- [EXERCISE GOAL]: Render the items below as a JSON list of strings, one string per line, with blank lines dropped. Leave the pictures out of the answer.

---

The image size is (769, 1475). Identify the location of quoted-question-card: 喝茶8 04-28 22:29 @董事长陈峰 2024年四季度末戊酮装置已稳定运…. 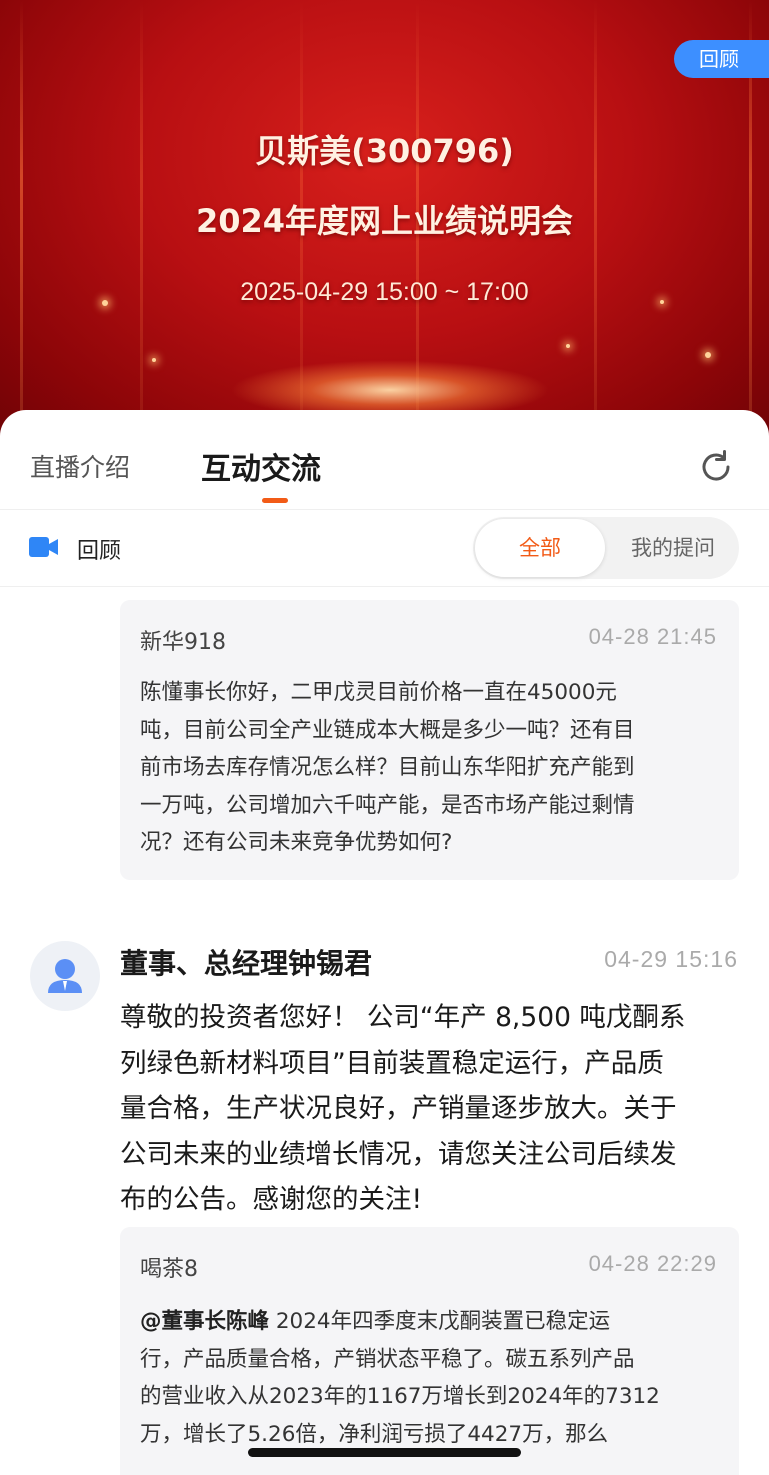
(430, 1351).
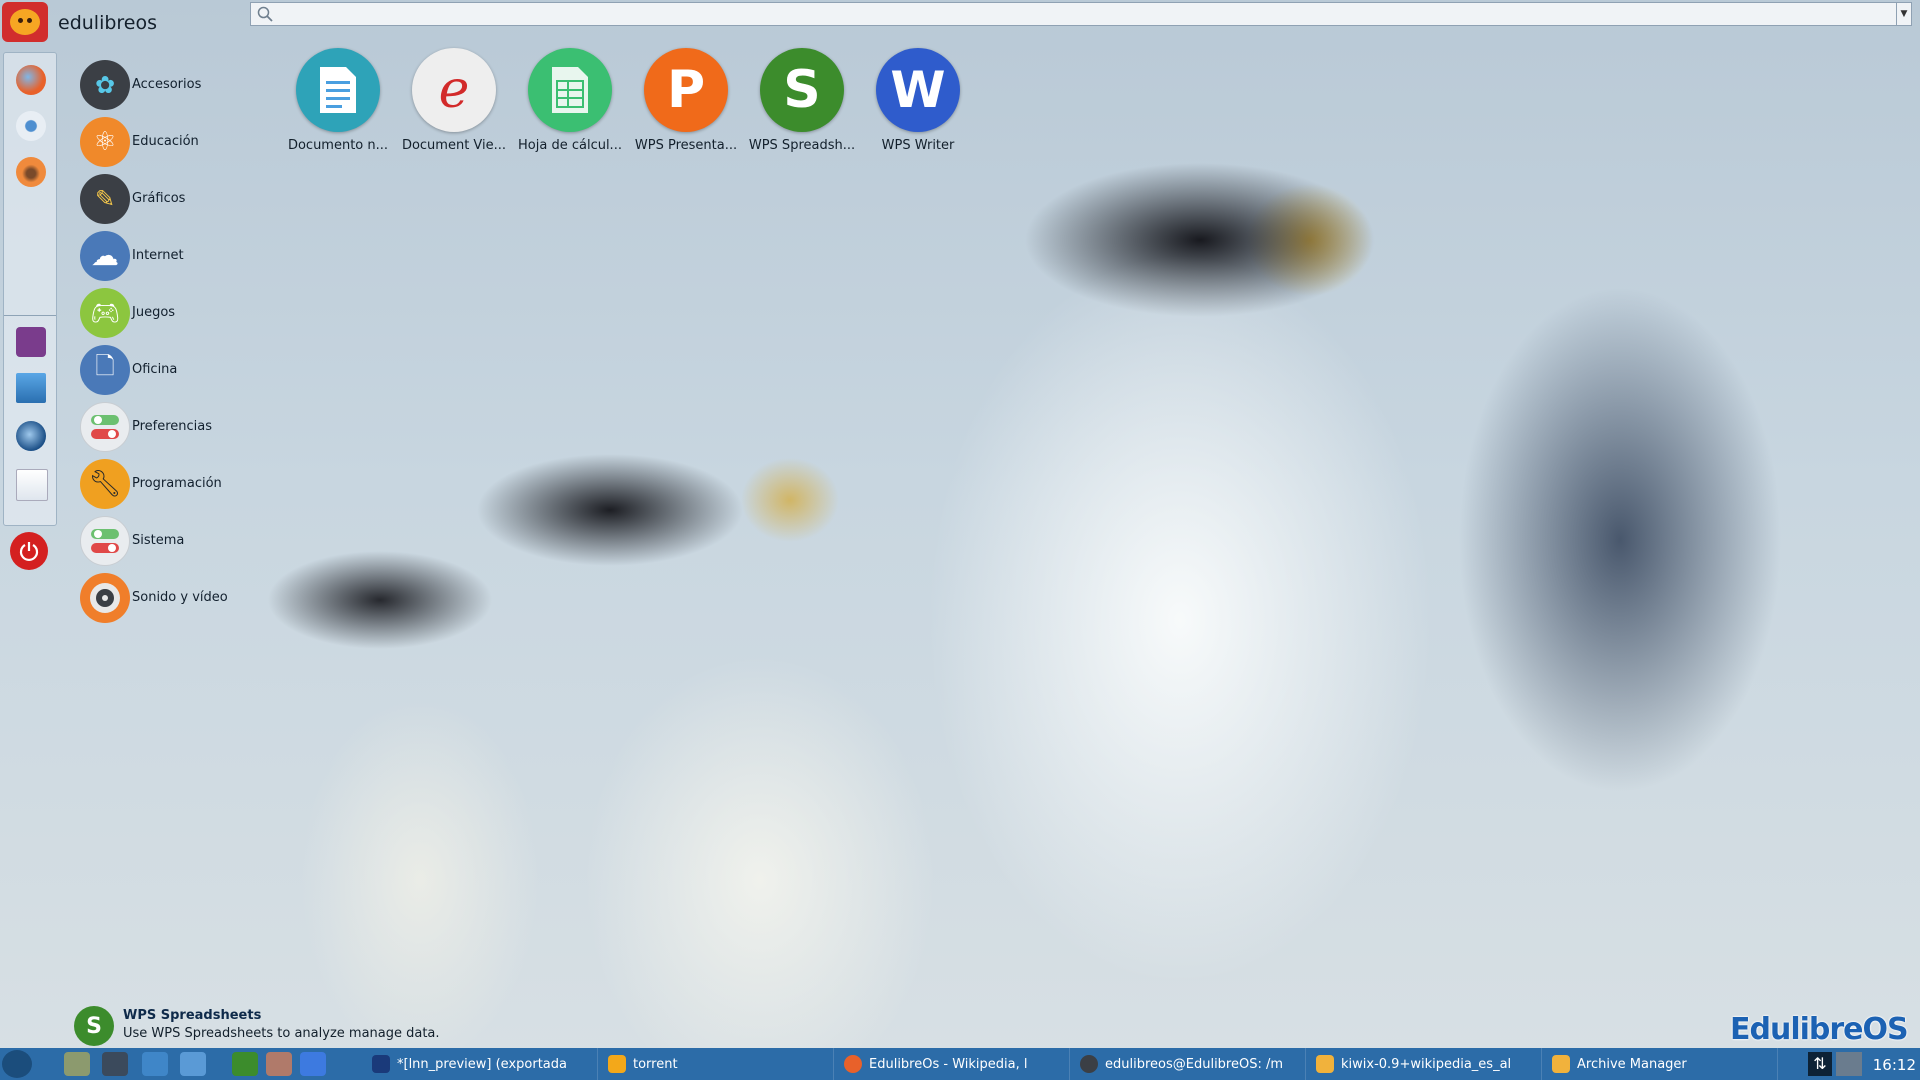  Describe the element at coordinates (32, 485) in the screenshot. I see `text-editor-icon` at that location.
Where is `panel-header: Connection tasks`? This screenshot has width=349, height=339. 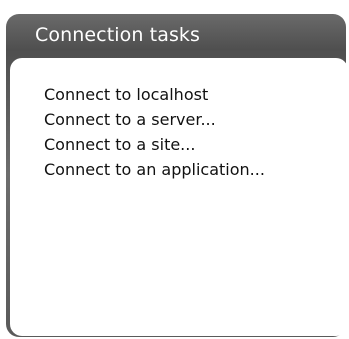
panel-header: Connection tasks is located at coordinates (176, 35).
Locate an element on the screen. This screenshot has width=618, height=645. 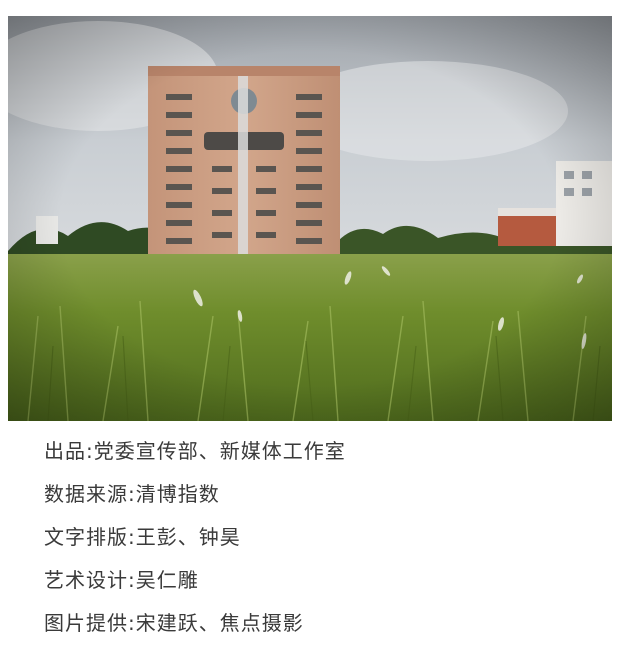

---

- [TASK SOLUTION]:
[
  "The image size is (769, 1475). Identify the location of quoted-question-card: 喝茶8 04-28 22:29 @董事长陈峰 2024年四季度末戊酮装置已稳定运…. ",
  "(430, 1351).",
  "  Describe the element at coordinates (32, 485) in the screenshot. I see `text-editor-icon` at that location.",
  "Where is `panel-header: Connection tasks`? This screenshot has width=349, height=339. ",
  "panel-header: Connection tasks is located at coordinates (176, 35).",
  "Locate an element on the screen. This screenshot has width=618, height=645. "
]